EXTRACTED INFORMATION: Begin

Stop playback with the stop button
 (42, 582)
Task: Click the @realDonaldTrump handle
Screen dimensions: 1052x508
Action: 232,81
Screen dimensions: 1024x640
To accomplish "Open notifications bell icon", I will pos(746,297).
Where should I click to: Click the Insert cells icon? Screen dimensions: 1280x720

EXTRACTED INFORMATION: End
EXTRACTED INFORMATION: Begin

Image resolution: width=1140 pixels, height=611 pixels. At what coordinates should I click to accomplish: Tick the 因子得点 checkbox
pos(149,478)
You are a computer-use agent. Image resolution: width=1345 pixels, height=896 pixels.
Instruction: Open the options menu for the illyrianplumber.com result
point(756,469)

EXTRACTED INFORMATION: End
EXTRACTED INFORMATION: Begin

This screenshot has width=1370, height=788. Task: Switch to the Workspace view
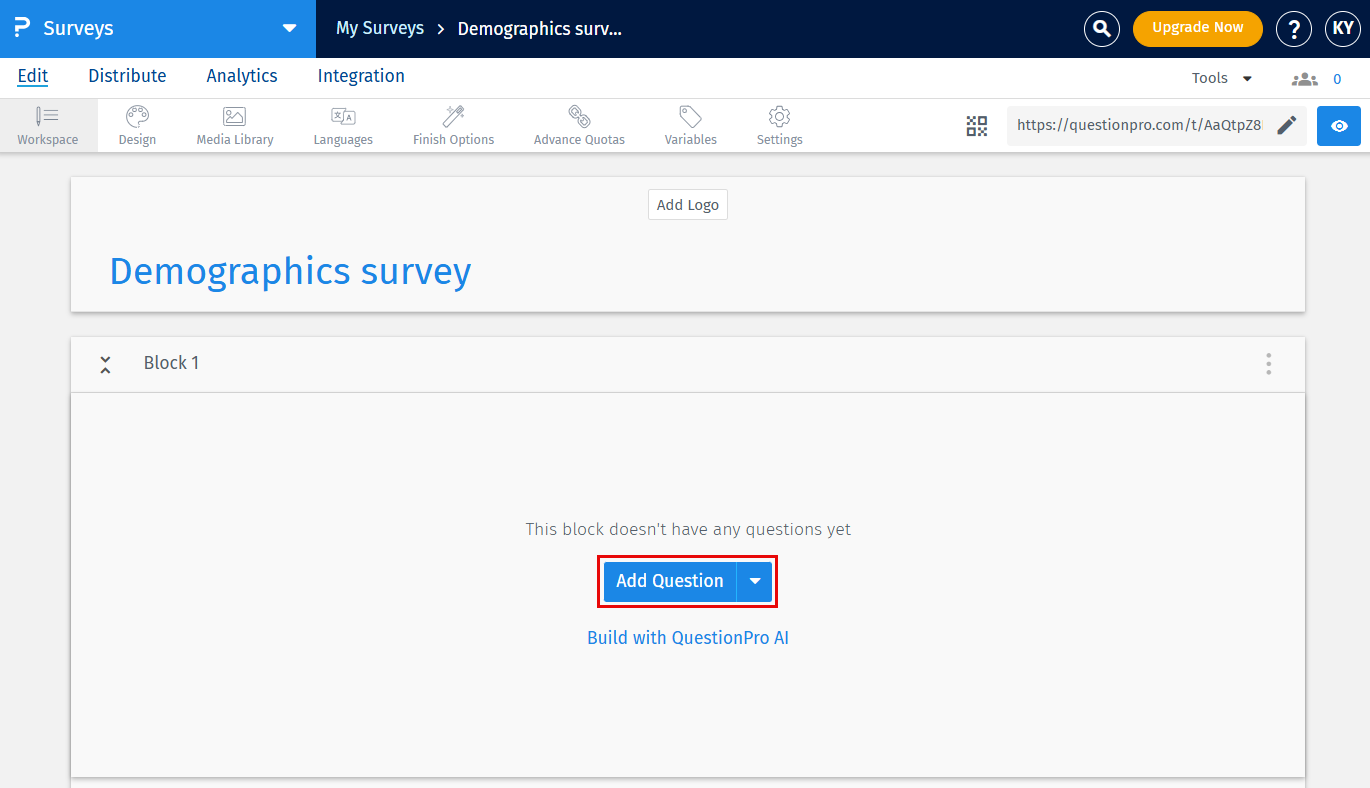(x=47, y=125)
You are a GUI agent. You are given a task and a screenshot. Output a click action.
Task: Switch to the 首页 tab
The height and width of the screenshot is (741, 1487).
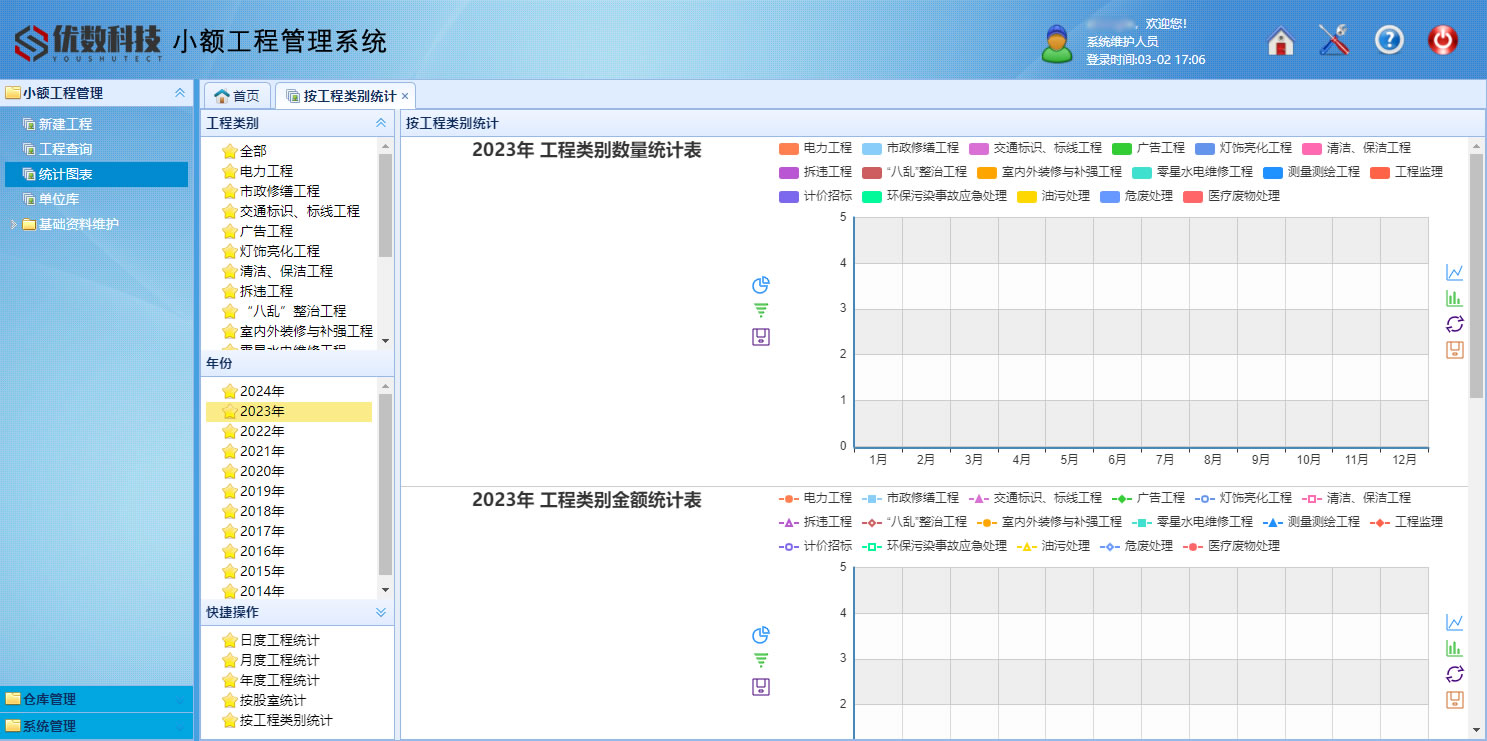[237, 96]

EXTRACTED INFORMATION: End

**WORK REQUIRED:**
Go through the data, and copy each line in which the word "agent" appears.

**OUTPUT FOR THIS EXERCISE:**
You are a computer-use agent. Image resolution: width=1345 pixels, height=896 pixels.
You are a GUI agent. You are given a task and a screenshot. Output a click action.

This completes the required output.